▶ INPUT MATERIAL
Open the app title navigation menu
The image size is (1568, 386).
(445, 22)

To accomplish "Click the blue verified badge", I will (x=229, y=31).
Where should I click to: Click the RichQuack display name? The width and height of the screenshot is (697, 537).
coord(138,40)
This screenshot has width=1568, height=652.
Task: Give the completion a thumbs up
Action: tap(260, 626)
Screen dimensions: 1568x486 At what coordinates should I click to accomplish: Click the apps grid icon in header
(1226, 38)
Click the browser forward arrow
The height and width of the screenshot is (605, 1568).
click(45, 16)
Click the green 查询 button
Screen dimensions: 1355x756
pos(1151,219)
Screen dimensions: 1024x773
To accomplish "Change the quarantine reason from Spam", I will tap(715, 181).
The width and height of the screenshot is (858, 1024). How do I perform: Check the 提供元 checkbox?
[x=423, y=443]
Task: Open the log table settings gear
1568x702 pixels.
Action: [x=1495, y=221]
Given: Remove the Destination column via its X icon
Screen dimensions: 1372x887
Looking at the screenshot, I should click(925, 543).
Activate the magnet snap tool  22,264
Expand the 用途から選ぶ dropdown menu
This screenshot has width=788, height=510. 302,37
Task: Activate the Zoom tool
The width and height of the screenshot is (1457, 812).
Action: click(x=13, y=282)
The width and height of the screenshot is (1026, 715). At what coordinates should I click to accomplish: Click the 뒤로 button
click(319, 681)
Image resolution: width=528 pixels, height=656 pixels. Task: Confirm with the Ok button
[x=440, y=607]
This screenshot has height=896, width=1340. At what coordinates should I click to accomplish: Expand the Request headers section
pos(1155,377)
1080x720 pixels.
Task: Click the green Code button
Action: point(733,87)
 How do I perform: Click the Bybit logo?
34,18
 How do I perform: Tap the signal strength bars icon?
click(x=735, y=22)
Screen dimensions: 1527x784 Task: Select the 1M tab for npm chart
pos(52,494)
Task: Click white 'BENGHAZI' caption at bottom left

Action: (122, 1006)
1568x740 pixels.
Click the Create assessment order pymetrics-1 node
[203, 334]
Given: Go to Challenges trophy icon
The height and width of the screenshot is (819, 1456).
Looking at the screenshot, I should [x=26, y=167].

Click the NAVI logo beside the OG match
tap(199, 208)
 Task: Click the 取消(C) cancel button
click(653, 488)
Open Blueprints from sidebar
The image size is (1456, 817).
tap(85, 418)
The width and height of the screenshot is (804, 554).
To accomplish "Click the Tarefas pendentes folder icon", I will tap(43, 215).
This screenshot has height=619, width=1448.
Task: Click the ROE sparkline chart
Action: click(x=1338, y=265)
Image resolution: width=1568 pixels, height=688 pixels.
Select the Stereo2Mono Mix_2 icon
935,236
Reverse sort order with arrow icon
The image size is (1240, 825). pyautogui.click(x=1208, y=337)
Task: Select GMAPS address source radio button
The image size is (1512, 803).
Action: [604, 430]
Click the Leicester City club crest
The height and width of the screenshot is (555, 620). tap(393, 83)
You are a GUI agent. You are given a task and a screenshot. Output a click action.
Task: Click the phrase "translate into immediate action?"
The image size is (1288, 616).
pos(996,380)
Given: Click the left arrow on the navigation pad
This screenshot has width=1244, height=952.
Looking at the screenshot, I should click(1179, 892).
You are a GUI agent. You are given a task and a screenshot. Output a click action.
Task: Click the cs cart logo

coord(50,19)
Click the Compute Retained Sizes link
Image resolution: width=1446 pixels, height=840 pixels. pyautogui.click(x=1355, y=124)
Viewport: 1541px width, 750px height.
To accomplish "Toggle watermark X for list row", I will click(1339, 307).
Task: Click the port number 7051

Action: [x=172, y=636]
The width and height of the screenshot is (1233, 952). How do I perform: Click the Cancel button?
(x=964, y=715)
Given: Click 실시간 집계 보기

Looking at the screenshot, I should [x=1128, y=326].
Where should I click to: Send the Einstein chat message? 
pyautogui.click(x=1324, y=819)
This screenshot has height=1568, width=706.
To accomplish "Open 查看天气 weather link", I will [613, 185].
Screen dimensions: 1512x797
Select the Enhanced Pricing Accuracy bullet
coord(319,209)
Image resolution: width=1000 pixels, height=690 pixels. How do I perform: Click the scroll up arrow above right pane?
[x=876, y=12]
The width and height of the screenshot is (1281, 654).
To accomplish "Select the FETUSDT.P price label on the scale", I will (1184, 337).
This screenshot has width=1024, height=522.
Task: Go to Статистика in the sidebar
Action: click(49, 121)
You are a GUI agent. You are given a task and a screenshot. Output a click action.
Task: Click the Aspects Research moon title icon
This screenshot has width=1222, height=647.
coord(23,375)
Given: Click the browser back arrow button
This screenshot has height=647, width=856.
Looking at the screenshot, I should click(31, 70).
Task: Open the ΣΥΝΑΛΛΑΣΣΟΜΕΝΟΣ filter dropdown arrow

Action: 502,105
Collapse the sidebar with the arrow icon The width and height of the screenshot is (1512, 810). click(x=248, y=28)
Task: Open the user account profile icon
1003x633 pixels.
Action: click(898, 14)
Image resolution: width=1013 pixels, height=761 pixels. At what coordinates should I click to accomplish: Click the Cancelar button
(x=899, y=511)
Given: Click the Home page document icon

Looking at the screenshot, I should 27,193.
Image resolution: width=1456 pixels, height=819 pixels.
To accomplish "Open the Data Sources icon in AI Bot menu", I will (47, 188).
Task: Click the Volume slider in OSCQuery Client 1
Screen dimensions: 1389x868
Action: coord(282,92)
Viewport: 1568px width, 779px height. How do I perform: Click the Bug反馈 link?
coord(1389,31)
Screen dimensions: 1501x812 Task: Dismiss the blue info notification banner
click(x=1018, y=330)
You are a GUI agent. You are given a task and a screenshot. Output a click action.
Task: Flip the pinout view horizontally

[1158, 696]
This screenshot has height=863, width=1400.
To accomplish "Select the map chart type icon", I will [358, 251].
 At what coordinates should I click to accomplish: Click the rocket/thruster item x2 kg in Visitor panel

▶ TASK PROMPT
Repeat all of the entries above word for word.

▶ REPLY TO THE EXERCISE
Open the app title navigation menu
The image size is (1568, 386).
(445, 22)

To accomplish "Click the blue verified badge", I will (x=229, y=31).
Where should I click to: Click the RichQuack display name? The width and height of the screenshot is (697, 537).
coord(138,40)
This screenshot has width=1568, height=652.
Task: Give the completion a thumbs up
Action: tap(260, 626)
Screen dimensions: 1568x486 At what coordinates should I click to accomplish: Click the apps grid icon in header
(1226, 38)
Click the browser forward arrow
The height and width of the screenshot is (605, 1568).
click(45, 16)
Click the green 查询 button
Screen dimensions: 1355x756
pos(1151,219)
Screen dimensions: 1024x773
To accomplish "Change the quarantine reason from Spam", I will tap(715, 181).
The width and height of the screenshot is (858, 1024). How do I perform: Check the 提供元 checkbox?
[x=423, y=443]
Task: Open the log table settings gear
1568x702 pixels.
Action: [x=1495, y=221]
Given: Remove the Destination column via its X icon
Screen dimensions: 1372x887
Looking at the screenshot, I should click(925, 543).
Activate the magnet snap tool  22,264
Expand the 用途から選ぶ dropdown menu
This screenshot has width=788, height=510. 302,37
Task: Activate the Zoom tool
The width and height of the screenshot is (1457, 812).
Action: click(x=13, y=282)
The width and height of the screenshot is (1026, 715). At what coordinates should I click to accomplish: Click the 뒤로 button
click(319, 681)
Image resolution: width=528 pixels, height=656 pixels. Task: Confirm with the Ok button
[x=440, y=607]
This screenshot has height=896, width=1340. At what coordinates should I click to accomplish: Expand the Request headers section
pos(1155,377)
1080x720 pixels.
Task: Click the green Code button
Action: point(733,87)
 How do I perform: Click the Bybit logo?
34,18
 How do I perform: Tap the signal strength bars icon?
click(x=735, y=22)
Screen dimensions: 1527x784 Task: Select the 1M tab for npm chart
pos(52,494)
Task: Click white 'BENGHAZI' caption at bottom left

Action: (122, 1006)
1568x740 pixels.
Click the Create assessment order pymetrics-1 node
[203, 334]
Given: Go to Challenges trophy icon
The height and width of the screenshot is (819, 1456).
Looking at the screenshot, I should [x=26, y=167].

Click the NAVI logo beside the OG match
tap(199, 208)
 Task: Click the 取消(C) cancel button
click(653, 488)
Open Blueprints from sidebar
The image size is (1456, 817).
tap(85, 418)
The width and height of the screenshot is (804, 554).
To accomplish "Click the Tarefas pendentes folder icon", I will tap(43, 215).
This screenshot has height=619, width=1448.
Task: Click the ROE sparkline chart
Action: click(x=1338, y=265)
Image resolution: width=1568 pixels, height=688 pixels.
Select the Stereo2Mono Mix_2 icon
935,236
Reverse sort order with arrow icon
The image size is (1240, 825). pyautogui.click(x=1208, y=337)
Task: Select GMAPS address source radio button
The image size is (1512, 803).
Action: [604, 430]
Click the Leicester City club crest
The height and width of the screenshot is (555, 620). tap(393, 83)
You are a GUI agent. You are given a task and a screenshot. Output a click action.
Task: Click the phrase "translate into immediate action?"
The image size is (1288, 616).
pos(996,380)
Given: Click the left arrow on the navigation pad
This screenshot has width=1244, height=952.
Looking at the screenshot, I should click(1179, 892).
You are a GUI agent. You are given a task and a screenshot. Output a click action.
Task: Click the cs cart logo

coord(50,19)
Click the Compute Retained Sizes link
Image resolution: width=1446 pixels, height=840 pixels. pyautogui.click(x=1355, y=124)
Viewport: 1541px width, 750px height.
To accomplish "Toggle watermark X for list row", I will click(1339, 307).
Task: Click the port number 7051

Action: [x=172, y=636]
The width and height of the screenshot is (1233, 952). How do I perform: Click the Cancel button?
(x=964, y=715)
Given: Click 실시간 집계 보기

Looking at the screenshot, I should [x=1128, y=326].
Where should I click to: Send the Einstein chat message? 
pyautogui.click(x=1324, y=819)
This screenshot has height=1568, width=706.
To accomplish "Open 查看天气 weather link", I will [613, 185].
Screen dimensions: 1512x797
Select the Enhanced Pricing Accuracy bullet
coord(319,209)
Image resolution: width=1000 pixels, height=690 pixels. How do I perform: Click the scroll up arrow above right pane?
[x=876, y=12]
The width and height of the screenshot is (1281, 654).
To accomplish "Select the FETUSDT.P price label on the scale", I will (1184, 337).
This screenshot has width=1024, height=522.
Task: Go to Статистика in the sidebar
Action: click(49, 121)
You are a GUI agent. You are given a task and a screenshot. Output a click action.
Task: Click the Aspects Research moon title icon
This screenshot has width=1222, height=647.
coord(23,375)
Given: Click the browser back arrow button
This screenshot has height=647, width=856.
Looking at the screenshot, I should click(31, 70).
Task: Open the ΣΥΝΑΛΛΑΣΣΟΜΕΝΟΣ filter dropdown arrow

Action: 502,105
Collapse the sidebar with the arrow icon The width and height of the screenshot is (1512, 810). click(x=248, y=28)
Task: Open the user account profile icon
1003x633 pixels.
Action: click(898, 14)
Image resolution: width=1013 pixels, height=761 pixels. At what coordinates should I click to accomplish: Click the Cancelar button
(x=899, y=511)
Given: Click the Home page document icon

Looking at the screenshot, I should 27,193.
Image resolution: width=1456 pixels, height=819 pixels.
To accomplish "Open the Data Sources icon in AI Bot menu", I will (47, 188).
Task: Click the Volume slider in OSCQuery Client 1
Screen dimensions: 1389x868
Action: coord(282,92)
Viewport: 1568px width, 779px height. How do I perform: Click the Bug反馈 link?
coord(1389,31)
Screen dimensions: 1501x812 Task: Dismiss the blue info notification banner
click(x=1018, y=330)
You are a GUI agent. You are given a task and a screenshot. Output a click action.
Task: Flip the pinout view horizontally

[1158, 696]
This screenshot has height=863, width=1400.
To accomplish "Select the map chart type icon", I will [358, 251].
 At what coordinates should I click to accomplish: Click the rocket/thruster item x2 kg in Visitor panel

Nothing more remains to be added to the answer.